Passage:
The suitability of individual regions for phylogeny was analyzed both for separate genes and their combinations and for their functional groups as well: genes encoding proteins incorporated in the ATP-synthase enzymatic complex (ATP), ribosomal proteins of large (RPL) and small (RPS) ribosomal subunits, proteins incorporated in plastid RNA polymerase (RPO), proteins of cytochrome f/b₆ complex (PET), proteins of photosystem I (PSA) and II (PSB), proteins ycf3 and ycf4 (YCF) supposed to be involved in the assembly of the photosystem I complex, ATP-dependent chloroplast protease (clpP), protein of chloroplast membrane (cemA), a protein involved in cytochrome c biogenesis (ccsA), ribulose bisphosphate carboxylase (rbcL), and maturase K (matK).

Groups of genes and corresponding TNS are designated here and below by capital letters and individual genes by lower-case letters, for example: rpoA, a gene encoding a subunit of plastid RNA polymerase; RPO, a group of genes encoding proteins incorporated in plastid RNA polymerase.

RESULTS

Two trees of minimal length (29,337 steps) with consistency index of 0.544 are the result of phylogenetic analysis of the complete gene set. These trees differ in relative position of Platanus and members of the order Ranunculales (Ranunculus and Nandina). The topology of a strict consensus tree of these two trees (Fig. 1) is similar to those in the most recent works on phylogenetic analysis of complete chloroplast genomes [31-33], and in many respects it is similar to results of analysis of a small number of genes. Most nodes on the tree in Fig. 1 were revealed earlier with high support in the analysis of a large number of genes. Exceptions are in nodes 5, 10, 15, 17, 23, 24, 27, and 35. The tree was used as a reference for comparison with trees derived from individual genes and with trees obtained using random samples.

Fig. 1. A strict consensus tree obtained by analysis of a complete set of protein coding chloroplast sequences.

The number of correctly resolved nodes in trees obtained by analysis of random samples increases in proportion with their length (Fig. 2a). Topologies completely coinciding with the result of the full set analysis appear for the first time at the random sample length of 8000 amino acid residues. However, on average the number of resolved nodes at this length is lower--equal to 37.

Fig. 2. a) Dependence of the number of correctly resolved nodes on the length of a random sample. Error bars show maximal and minimal values taken as parameters. Genes or groups of genes that were the basis for inferring phylogenetic trees with fewer incorrect nodes compared to the trees based on random sequences of equivalent length (positioned below the curve in Fig. 2b) are shown in bold. b) Dependence of the number of incorrectly resolved nodes on the length of a random sample. Error bars show maximal and minimal values taken as parameters. Genes or groups of genes that were the basis for inferring phylogenetic trees with a larger number of incorrect nodes compared to the trees based on random sequences of equivalent length (positioned above the curve in Fig. 2a) are shown in bold.

Analysis of phylogenetic trees of translated nucleotide sequences of individual genes and their functional groups reveals three types.

1. The first type includes short genes and gene combinations with product length not exceeding 400-500 amino acid residues. Phylogenetic trees constructed using their TNS contain no more than 15 correctly resolved nodes. The number of correct nodes for these genes is lower than in trees inferred from random samples of the same length. The region of their localization in Fig. 1 is cross-hatched. This type, in particular, includes such widely used phylogenetic markers as rbcL and atpB, as well as the YCF that combines genes ycf3 and ycf4.

[Saved data entries]
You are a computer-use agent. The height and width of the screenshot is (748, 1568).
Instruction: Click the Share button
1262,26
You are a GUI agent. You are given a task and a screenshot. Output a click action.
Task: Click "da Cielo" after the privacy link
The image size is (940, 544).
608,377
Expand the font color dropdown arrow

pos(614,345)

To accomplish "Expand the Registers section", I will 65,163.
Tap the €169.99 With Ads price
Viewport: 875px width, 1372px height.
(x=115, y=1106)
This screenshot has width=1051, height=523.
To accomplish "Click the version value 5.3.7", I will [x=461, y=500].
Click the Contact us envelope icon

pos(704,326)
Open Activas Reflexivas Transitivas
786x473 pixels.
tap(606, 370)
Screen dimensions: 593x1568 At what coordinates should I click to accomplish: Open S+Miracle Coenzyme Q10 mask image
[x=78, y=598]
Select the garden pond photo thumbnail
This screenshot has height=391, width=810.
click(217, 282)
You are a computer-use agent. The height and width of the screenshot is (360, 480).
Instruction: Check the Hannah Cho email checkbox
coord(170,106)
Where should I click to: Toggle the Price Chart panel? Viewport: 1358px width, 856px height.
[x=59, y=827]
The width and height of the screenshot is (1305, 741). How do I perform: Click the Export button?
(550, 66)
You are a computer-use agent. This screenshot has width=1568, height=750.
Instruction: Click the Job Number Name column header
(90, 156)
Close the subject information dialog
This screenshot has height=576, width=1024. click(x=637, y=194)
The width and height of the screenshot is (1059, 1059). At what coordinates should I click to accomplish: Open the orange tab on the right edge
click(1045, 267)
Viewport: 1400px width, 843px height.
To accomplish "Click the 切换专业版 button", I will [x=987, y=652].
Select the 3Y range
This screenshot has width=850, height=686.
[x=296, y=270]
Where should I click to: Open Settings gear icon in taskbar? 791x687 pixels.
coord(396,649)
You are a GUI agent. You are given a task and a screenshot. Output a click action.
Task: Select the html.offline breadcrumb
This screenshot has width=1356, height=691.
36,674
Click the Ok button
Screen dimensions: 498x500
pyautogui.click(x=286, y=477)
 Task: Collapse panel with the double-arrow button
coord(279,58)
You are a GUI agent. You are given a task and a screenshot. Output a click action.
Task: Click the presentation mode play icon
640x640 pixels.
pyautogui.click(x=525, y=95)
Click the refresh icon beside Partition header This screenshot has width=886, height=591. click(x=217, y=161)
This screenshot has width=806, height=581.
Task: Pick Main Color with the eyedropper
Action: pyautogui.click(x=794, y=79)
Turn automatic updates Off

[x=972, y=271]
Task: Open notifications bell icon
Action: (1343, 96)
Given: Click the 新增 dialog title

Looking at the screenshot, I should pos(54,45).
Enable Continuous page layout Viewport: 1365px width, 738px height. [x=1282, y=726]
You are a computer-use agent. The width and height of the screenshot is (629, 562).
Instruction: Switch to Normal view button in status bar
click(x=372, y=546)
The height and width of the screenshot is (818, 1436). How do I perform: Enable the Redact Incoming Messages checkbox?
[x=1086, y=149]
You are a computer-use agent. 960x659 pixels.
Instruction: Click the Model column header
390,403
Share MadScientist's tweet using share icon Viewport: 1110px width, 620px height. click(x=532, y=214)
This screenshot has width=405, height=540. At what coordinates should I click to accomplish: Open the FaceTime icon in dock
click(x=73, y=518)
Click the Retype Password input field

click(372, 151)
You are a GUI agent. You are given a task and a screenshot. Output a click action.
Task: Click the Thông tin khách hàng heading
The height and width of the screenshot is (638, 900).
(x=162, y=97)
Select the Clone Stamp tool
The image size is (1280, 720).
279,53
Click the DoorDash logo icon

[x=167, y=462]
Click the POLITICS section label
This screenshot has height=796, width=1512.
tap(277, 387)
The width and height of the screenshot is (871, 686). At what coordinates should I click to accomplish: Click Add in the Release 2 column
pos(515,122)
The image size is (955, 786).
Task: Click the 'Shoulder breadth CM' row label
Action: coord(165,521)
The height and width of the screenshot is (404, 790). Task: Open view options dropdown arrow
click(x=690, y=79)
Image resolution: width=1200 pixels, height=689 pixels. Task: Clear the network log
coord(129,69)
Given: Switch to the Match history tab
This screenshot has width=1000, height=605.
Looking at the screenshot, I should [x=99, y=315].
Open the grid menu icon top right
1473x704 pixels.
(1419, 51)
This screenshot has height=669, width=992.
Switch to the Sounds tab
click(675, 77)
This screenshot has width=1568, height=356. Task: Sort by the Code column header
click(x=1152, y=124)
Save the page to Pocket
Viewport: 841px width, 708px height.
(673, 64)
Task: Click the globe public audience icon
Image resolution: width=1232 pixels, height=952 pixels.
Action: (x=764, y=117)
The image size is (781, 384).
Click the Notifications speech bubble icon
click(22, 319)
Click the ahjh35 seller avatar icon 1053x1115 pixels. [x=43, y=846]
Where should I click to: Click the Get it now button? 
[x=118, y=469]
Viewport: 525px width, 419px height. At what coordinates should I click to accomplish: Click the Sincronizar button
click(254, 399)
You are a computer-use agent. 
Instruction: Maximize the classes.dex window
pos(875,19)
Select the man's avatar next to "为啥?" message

Task directions: For each statement, answer yes or no according to the passage on chloroplast gene phylogeny, and quote the words from the passage that decide it. (a) Analysis of the complete gene set produced two trees of minimal length. (b) Topologies identical to the full-set result first appear at a random sample length of 4000 amino acid residues. (c) The first type of gene includes rbcL and atpB.

Answer space:
(a) Yes: "Two trees of minimal length (29,337 steps) with consistency index of 0.544 are the result of phylogenetic analysis of the complete gene set."
(b) No: "Topologies completely coinciding with the result of the full set analysis appear for the first time at the random sample length of 8000 amino acid residues."
(c) Yes: "This type, in particular, includes such widely used phylogenetic markers as rbcL and atpB"